Y los 39 puntos subsiguientes (hasta el total de 123 de que consta) desgranan diversos aspectos legales relativos a los términos de la resolución 1244. El Derecho Internacional no prohíbe las declaraciones de independencia. Ni las prohíbe ni las permite, por la sencilla razón de que no entran en su ámbito de regulación, como se explica en un apartado previo (punto 26):
«Algunos de los participantes en el presente procedimiento [miembros del tribunal] han sugerido que la cuestión planteada por la Asamblea General no es, en realidad, una cuestión jurídica. Según esta postura, el Derecho Internacional no regula el acto de realizar una declaración de independencia, que debe ser contemplado como un acto político; solo los ordenamientos constitucionales nacionales rigen esa clase de declaraciones, mientras que la competencia de la Corte para emitir opiniones consultivas se limita a asuntos de Derecho Internacional».

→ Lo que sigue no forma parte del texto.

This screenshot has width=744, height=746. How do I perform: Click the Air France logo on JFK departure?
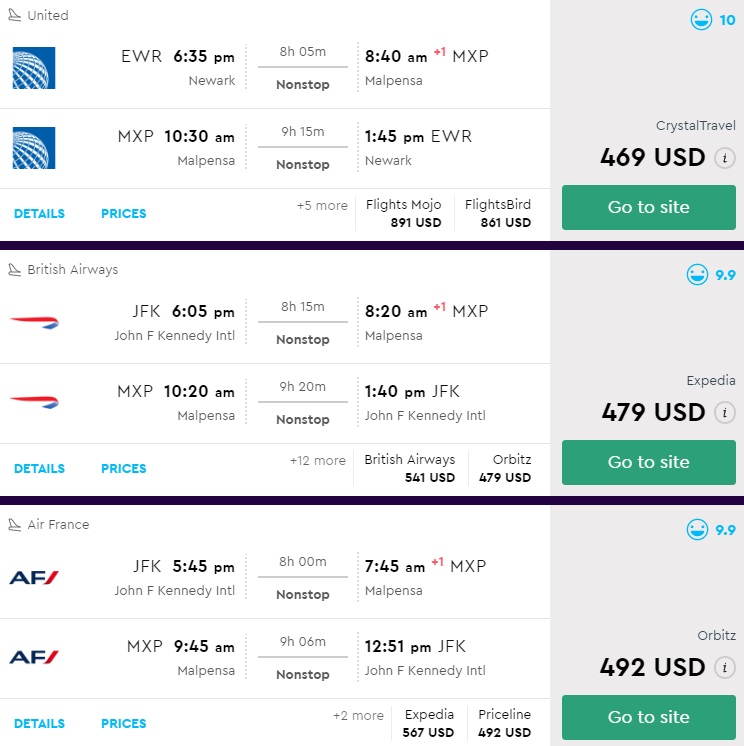tap(34, 577)
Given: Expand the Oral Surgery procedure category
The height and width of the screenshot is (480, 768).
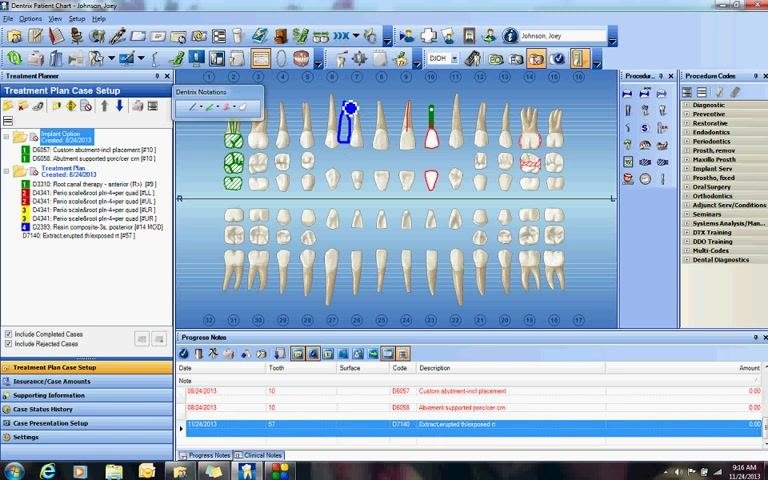Looking at the screenshot, I should click(x=686, y=187).
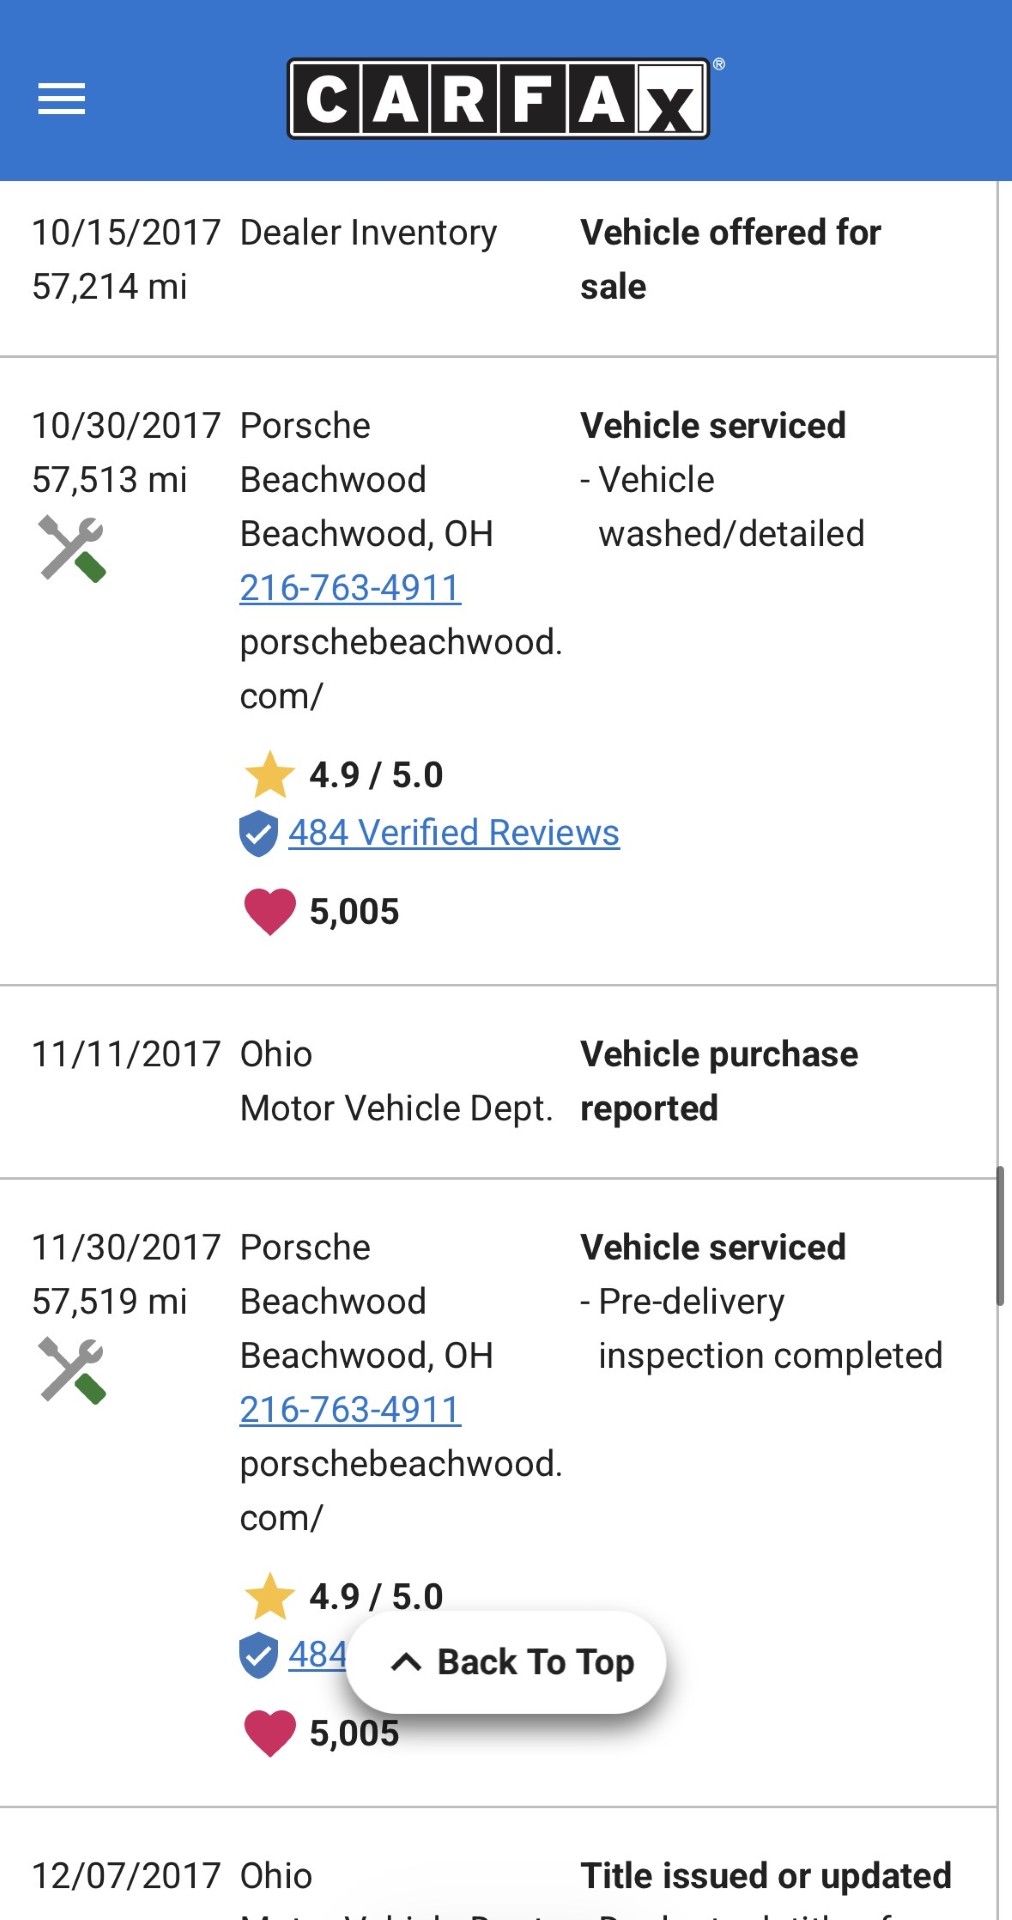Call 216-763-4911 in the 11/30/2017 entry
Screen dimensions: 1012x1920
(x=350, y=1410)
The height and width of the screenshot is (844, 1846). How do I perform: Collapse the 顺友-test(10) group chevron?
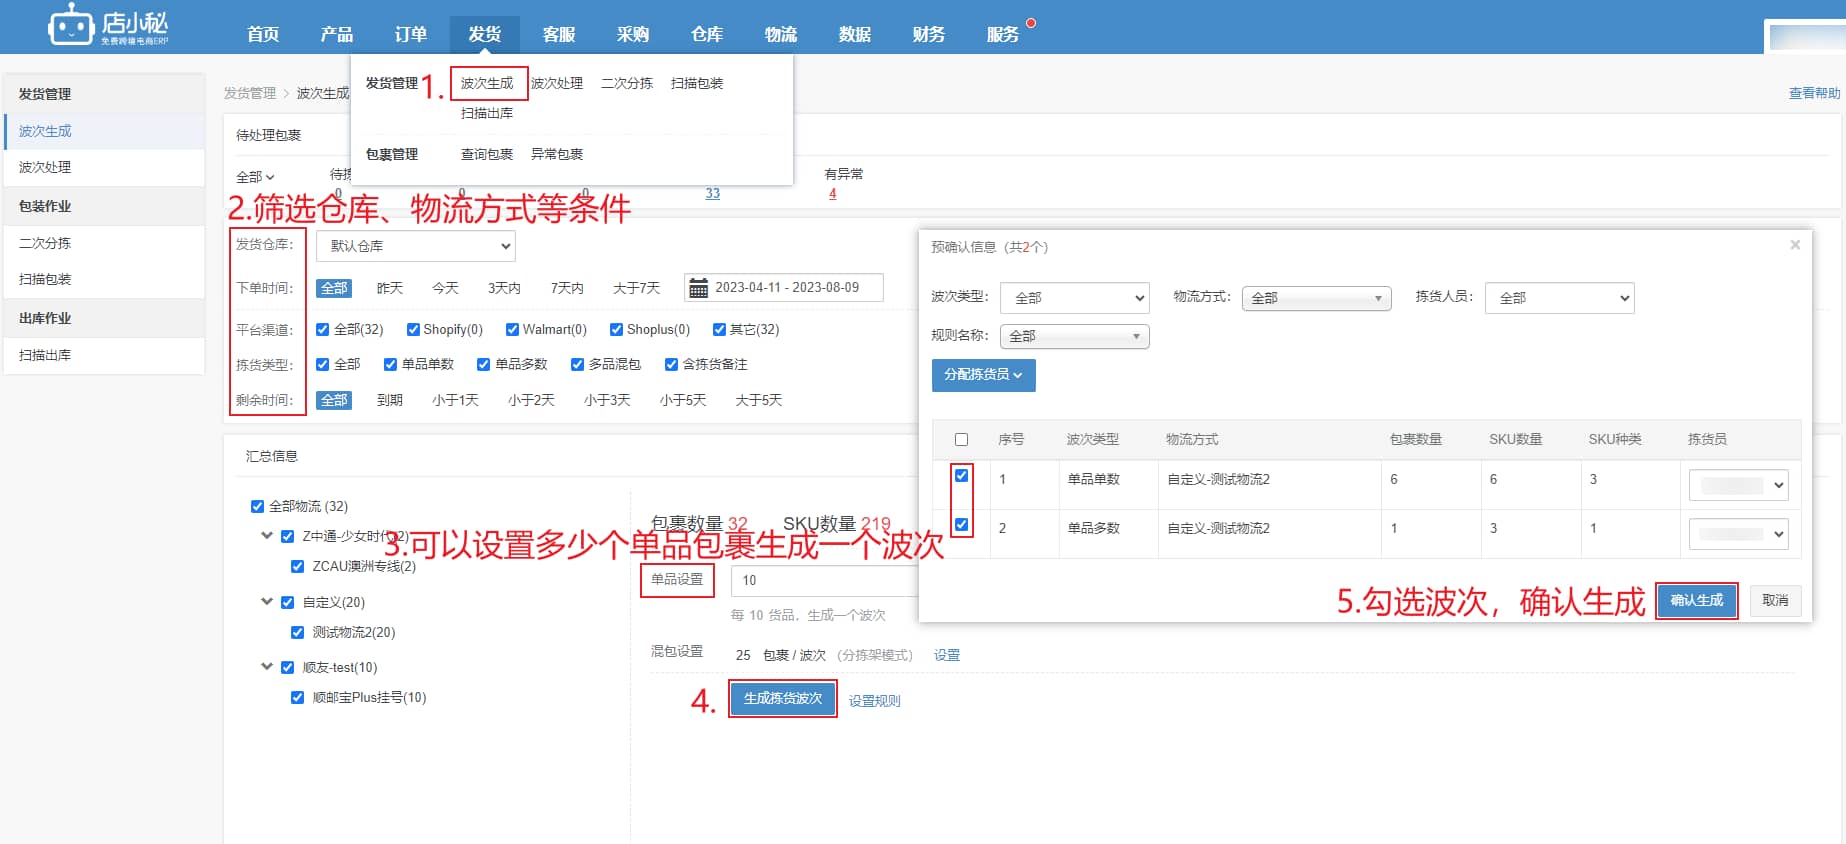[x=267, y=667]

De manera que todo el texto que en el montaje elaborado por el Goebbels de turno va después de los dos puntos, entrecomillado como si de un fragmento literal se tratase, es una pura invención. Otro bulo secesionista más. Releamos el pegote:
«Declaramos que cuando haya contradicción entre la legalidad constitucional de un Estado y la voluntad democrática, prevalece esta segunda, y declaramos que en una sociedad democrática, a diferencia de una dictadura, no es la Ley la que determina la voluntad de los ciudadanos, sino que es esta la que crea y modifica cuando sea necesario, la legalidad vigente».
La bajeza de los métodos que utilizan, para confundir a los incautos y excitar ―todavía más― los ánimos, da idea, una espeluznante idea, de lo que nos esperaría en una Cataluña independiente, controlada y dirigida por estos individuos.